It was an isolated abbey, and little calculated by its position to
dissipate the fears that the king entertained; for it was situated
between two ruined churches and two cemeteries: the only house, which
was distant about a shot from a cross-bow, belonged to the Hamiltons,
and as they were Darnley's mortal enemies the neighbourhood was none
the more reassuring: further, towards the north, rose some wretched
huts, called the "Thieves' cross-roads". In going round his new
residence, Darnley noticed that three holes, each large enough for a
man to get through, had been made in the walls; he asked that these
holes, through which ill-meaning persons could get in, should be
stopped up: it was promised that masons should be sent; but nothing
was done, and the holes remained open.

The day after his arrival at Kirk of Field, the king saw a light in
that house near his which lie believed deserted; next day he asked
Alexander Durham whence it came, and he heard that the Archbishop of
St. Andrew's had left his palace in Edinburgh and had housed there
since the preceding evening, one didn't know why: this news still
further increased the king's uneasiness; the Archbishop of St.
Andrew's was one of his most declared enemies.

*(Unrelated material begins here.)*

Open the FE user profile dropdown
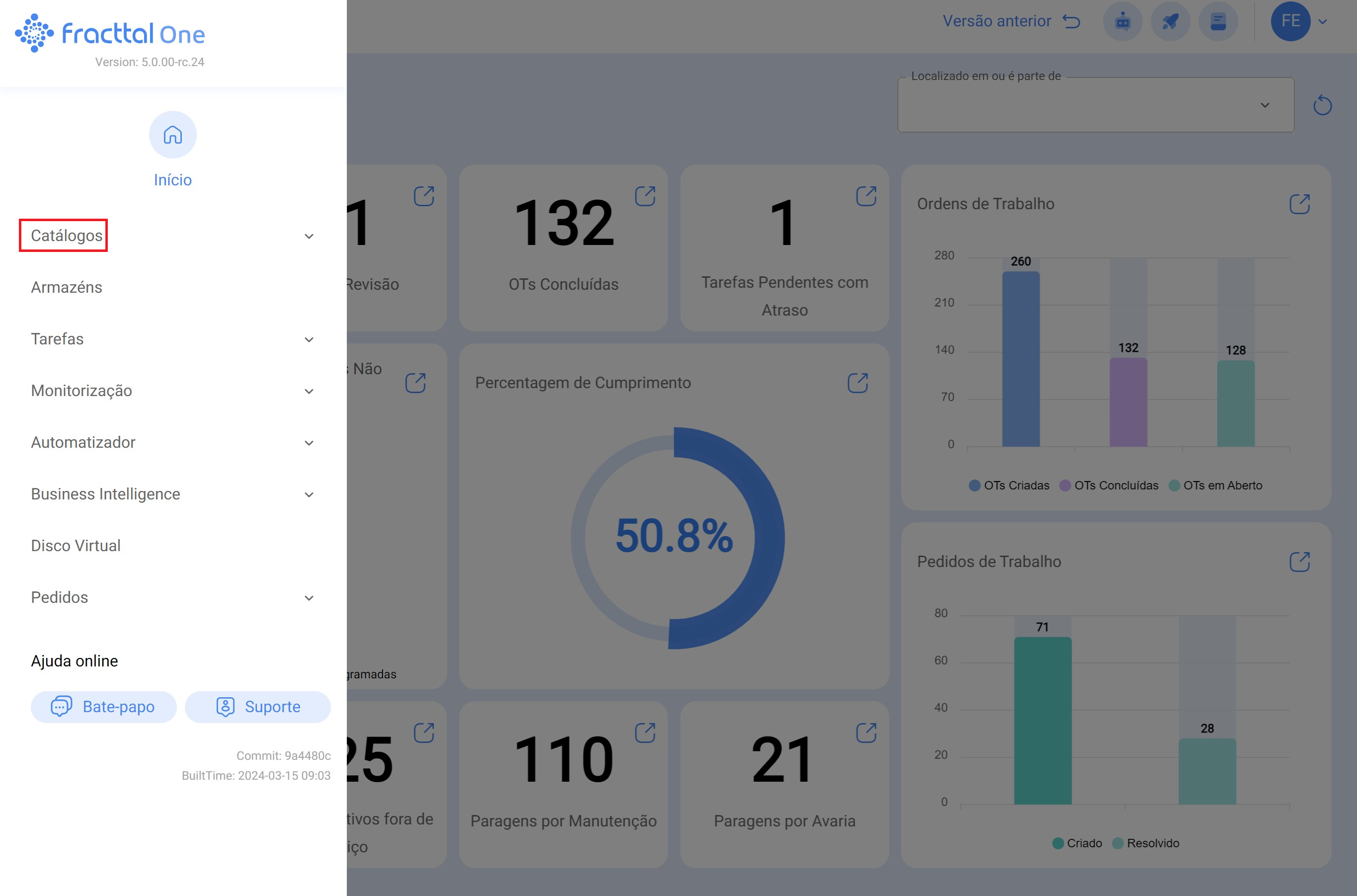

The king, little by little abandoned by all his servants lived on the
first floor of an isolated pavilion, having about him only this same
Alexander Durham, whom we have mentioned already, and who was his
valet. Darnley, who had quite a special friendship for him, and who
besides, as we have said, feared some attack on his life at every
moment, had made him move his bed into his own apartment, so that
both were sleeping in the same room.

On the night of the 8th February, Darnley awoke Durham: he thought he
heard footsteps in the apartment beneath him. Durham rose, took a
sword in one hand, a taper in the other, and went down to the ground
floor; but although Darnley was quite certain he had not been
deceived, Durham came up again a moment after, saying he had seen no
one.

The morning of the next day passed without bringing anything fresh.
The queen was marrying one of her servants named Sebastian: he was an
Auvergnat whom she had brought with her from France, and whom she
liked very much. However, as the king sent word that he had not seen
her for two days, she left the wedding towards six o'clock in the
evening, and came to pay him a visit, accompanied by the Countess of
Argyll and the Countess of Huntly. While she was there, Durham, in
preparing his bed, set fire to his palliasse, which was burned as
well as a part of the mattress; so that, having thrown them out of
the window all in flames, for fear lest the fire should reach the
rest of the furniture, he found himself without a bed, and asked
permission to return to the town to sleep; but Darnley, who
remembered his terror the night before, and who was surprised at the
promptness that had made Durham throw all his bedding out of the
window, begged him not to go away, offering him one of his
mattresses, or even to take him into his own bed. However, in spite
of this offer, Durham insisted, saying that he felt unwell, and that
he should like to see a doctor the same evening. So the queen
interceded for Durham, and promised Darnley to send him another valet
to spend the night with him: Darnley was then obliged to yield, and,
making Mary repeat that she would send him someone, he gave Durham
leave for that evening. At that moment Paris; of whom the queen
speaks in her letters, came in: he was a young Frenchman who had been
in Scotland for some years, and who, after having served with
Bothwell and Seyton, was at present with the queen. Seeing him, she
got up, and as Darnley still wished to keep her--

"Indeed, my lord, it is impossible," said she, "to come and see you.
I have left this poor Sebastian's wedding, and I must return to it;
for I promised to came masked to his ball."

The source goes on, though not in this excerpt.